*** TEXT SECTION

And believe me, I appreciate the experience and warnings... a lady friend wanted to go upon hearing of the idea and she has no boat experience of any kind whatsoever! I had to nix that as you know, even for experienced sailors, this trip is probably passed without absolute necessity.


----------



## TSOJOURNER

dabnis,

I will read it. I am quite sure I will survey the trip a last time or two and then settle in for the winter.

It is nice down there compared to the Pacific North West winters- long drawn out wet.


----------



## CharlieCobra

Yep, the good weather be gone now, for the next 6 months or so.


----------



## LazylighningII

I have a 47' offshore boat and would not do it. I sailed this boat down from Seattle 4 years ago and would not suggest you do it in 27 footer. I also sail this part of the coast on a 900' container ship and we have gotten our butts kicked in Nov. If you a must do this April -July is the Time and you still must watch the weather with a very close eye.


----------



## TSOJOURNER

I was relieved to read you will not be coming up this time of year...


----------



## TSOJOURNER

Not sure yet. I am moored at the Cabrillo Yacht Club in San Pedro.Got here on the 4th and took possession of the "Karana" the same day. I have been out twice beyond the breakwater once when gusting to 30kts with about 22 continuous. Swells 5-6 feet with wind waves 2-3 feet. Mostly testing the motor's ability to push her in those conditions. Had a storm jib flying. Other than that I am pulling as much of the engine apart as reasonably possible to de-rust and clean it. Using 10% phosphoric acid solution and a lot of scraping and scrubbing with wire brushes and cleaners. It's a lot lot better. I have pictures and will post them later.
She needs a top coat and so will be scrubbing and degreasing and priming and painting. Hull too.
The wiring was atrocious and still is but better. Bough new batteries. Emergency signaling gear etc.

******
*** DATA SHOWN

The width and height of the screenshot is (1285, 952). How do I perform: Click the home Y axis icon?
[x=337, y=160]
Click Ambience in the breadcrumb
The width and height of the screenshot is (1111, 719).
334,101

******

→ WORK TO DO:
In the sailing forum thread, what solution does the owner of the "Karana" use to de-rust and clean the engine?

→ REPLY TO THE EXERCISE:
A 10% phosphoric acid solution.